Diretor do Hospital São Marcos é denunciado pelo MP-PI por apropriação indevida de R$ 56 milhões

 

Foto: Reprodução 

O Ministério Público do Piauí (MP-PI) apresentou, em 13 de agosto, denúncia contra Gustavo Antônio Barbosa de Almeida, diretor-presidente da Associação Piauiense de Combate ao Câncer Alcenor Almeida (APCCAA), entidade responsável pelo Hospital São Marcos. Ele é acusado de apropriação indevida de recursos públicos e corrupção passiva.

De acordo com o MP-PI, Gustavo Antônio, no exercício da função de presidente da APCCAA e diretor do hospital, teria se apropriado de recursos que deveriam ser destinados à Fundação Municipal de Saúde (FMS) de Teresina. A prática configura crime, pois a gestão de uma entidade conveniada com o poder público equipara-se, legalmente, ao exercício de cargo público.
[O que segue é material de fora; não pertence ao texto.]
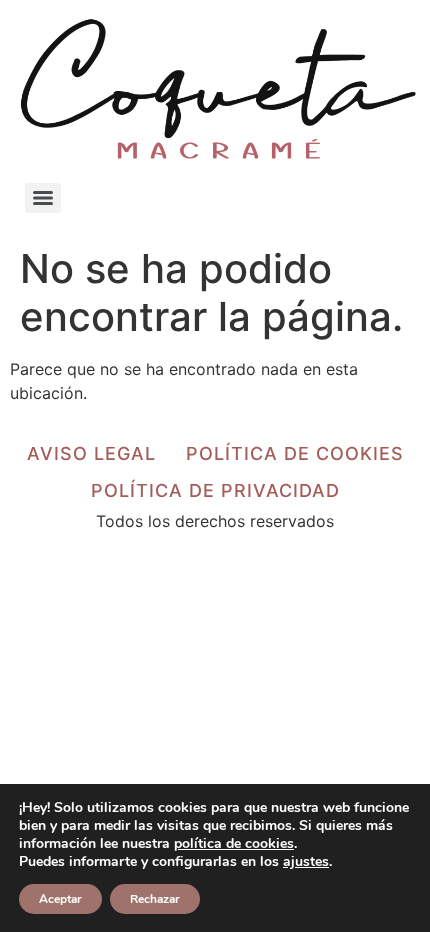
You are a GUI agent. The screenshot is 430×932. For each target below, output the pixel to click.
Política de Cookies (295, 453)
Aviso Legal (91, 453)
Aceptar (60, 899)
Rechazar (155, 899)
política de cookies (234, 843)
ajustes (306, 862)
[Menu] (43, 198)
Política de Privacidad (215, 490)
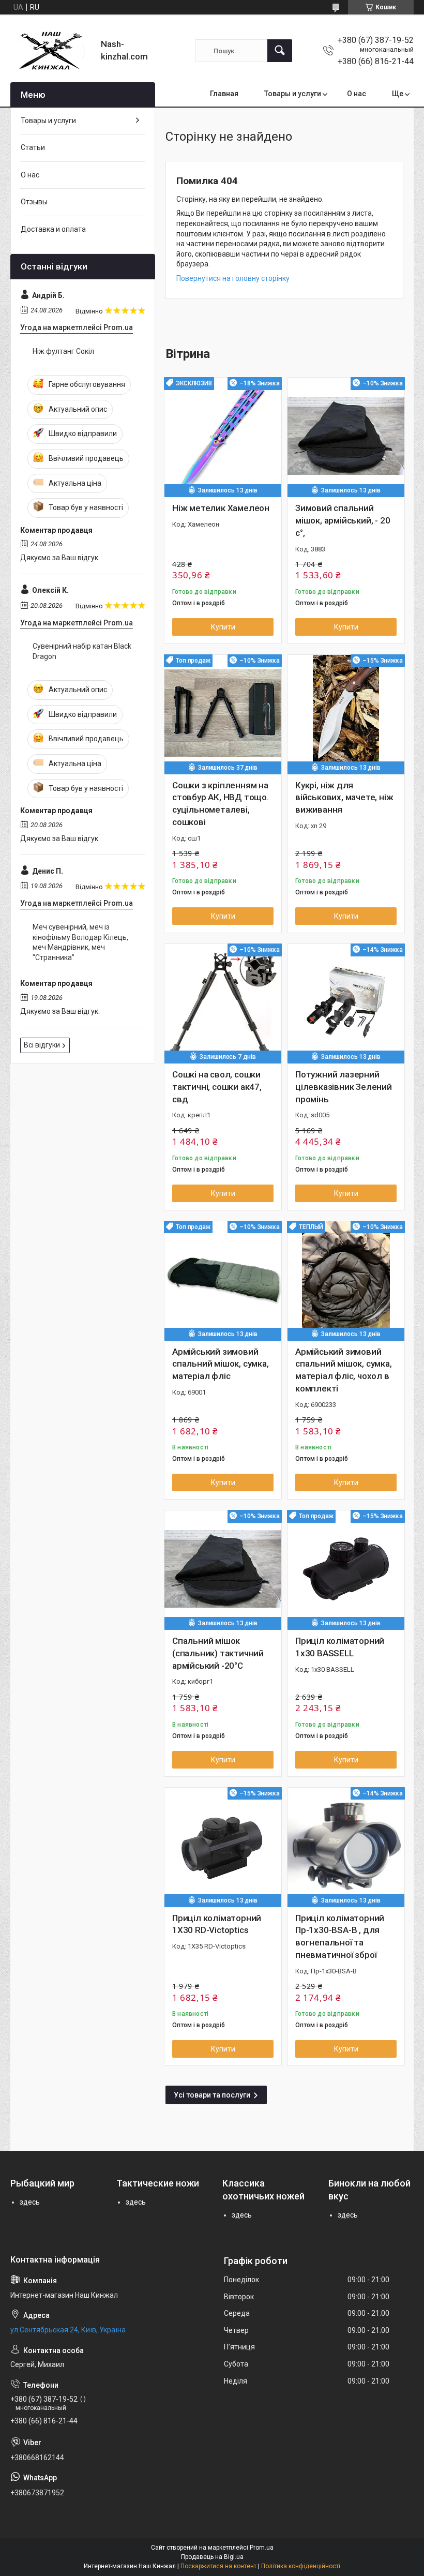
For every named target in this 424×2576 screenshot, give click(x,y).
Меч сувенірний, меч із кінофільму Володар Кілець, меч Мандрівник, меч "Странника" (80, 942)
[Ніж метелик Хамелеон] (222, 436)
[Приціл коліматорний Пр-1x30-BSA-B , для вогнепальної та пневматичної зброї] (345, 1846)
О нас (356, 93)
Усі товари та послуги (212, 2095)
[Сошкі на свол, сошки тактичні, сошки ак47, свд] (222, 1002)
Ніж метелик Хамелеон (220, 508)
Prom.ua (262, 2547)
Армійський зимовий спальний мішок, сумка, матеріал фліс (220, 1364)
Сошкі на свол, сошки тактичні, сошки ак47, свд (217, 1086)
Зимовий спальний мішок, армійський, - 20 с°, (342, 520)
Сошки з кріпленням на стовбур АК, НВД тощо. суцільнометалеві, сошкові (220, 803)
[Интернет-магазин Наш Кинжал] (51, 50)
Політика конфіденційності (300, 2566)
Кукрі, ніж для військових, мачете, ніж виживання (344, 797)
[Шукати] (279, 50)
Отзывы (34, 202)
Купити (223, 627)
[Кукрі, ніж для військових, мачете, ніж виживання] (345, 713)
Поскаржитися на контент (218, 2566)
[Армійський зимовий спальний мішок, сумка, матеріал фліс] (222, 1279)
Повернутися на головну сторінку (233, 278)
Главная (224, 93)
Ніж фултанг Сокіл (63, 351)
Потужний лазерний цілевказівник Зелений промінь (343, 1086)
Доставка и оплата (53, 229)
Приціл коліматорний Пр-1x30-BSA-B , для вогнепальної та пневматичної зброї (339, 1936)
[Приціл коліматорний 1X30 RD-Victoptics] (222, 1846)
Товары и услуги (292, 93)
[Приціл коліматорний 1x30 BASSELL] (345, 1568)
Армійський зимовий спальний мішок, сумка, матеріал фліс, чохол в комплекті (343, 1370)
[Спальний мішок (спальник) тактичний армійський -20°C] (222, 1568)
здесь (30, 2202)
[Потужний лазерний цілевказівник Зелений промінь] (345, 1002)
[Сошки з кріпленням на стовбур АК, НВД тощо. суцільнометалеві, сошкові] (222, 713)
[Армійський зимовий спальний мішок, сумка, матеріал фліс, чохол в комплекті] (345, 1279)
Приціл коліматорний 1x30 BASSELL (339, 1647)
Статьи (33, 147)
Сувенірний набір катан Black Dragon (82, 651)
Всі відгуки (42, 1045)
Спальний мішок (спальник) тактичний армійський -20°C (218, 1653)
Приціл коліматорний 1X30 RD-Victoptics (216, 1924)
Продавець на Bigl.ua (212, 2556)
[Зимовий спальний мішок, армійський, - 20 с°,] (345, 436)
Entre 2016 e 2024, o Hospital São Marcos contraiu empréstimos consignados junto à Caixa Econômica Federal e ao Bradesco, utilizando como garantia os repasses do Fundo Nacional de Saúde (FNS) ao município. As parcelas deveriam ser descontadas automaticamente, antes de chegar à FMS, e posteriormente retidas no pagamento pelos serviços hospitalares.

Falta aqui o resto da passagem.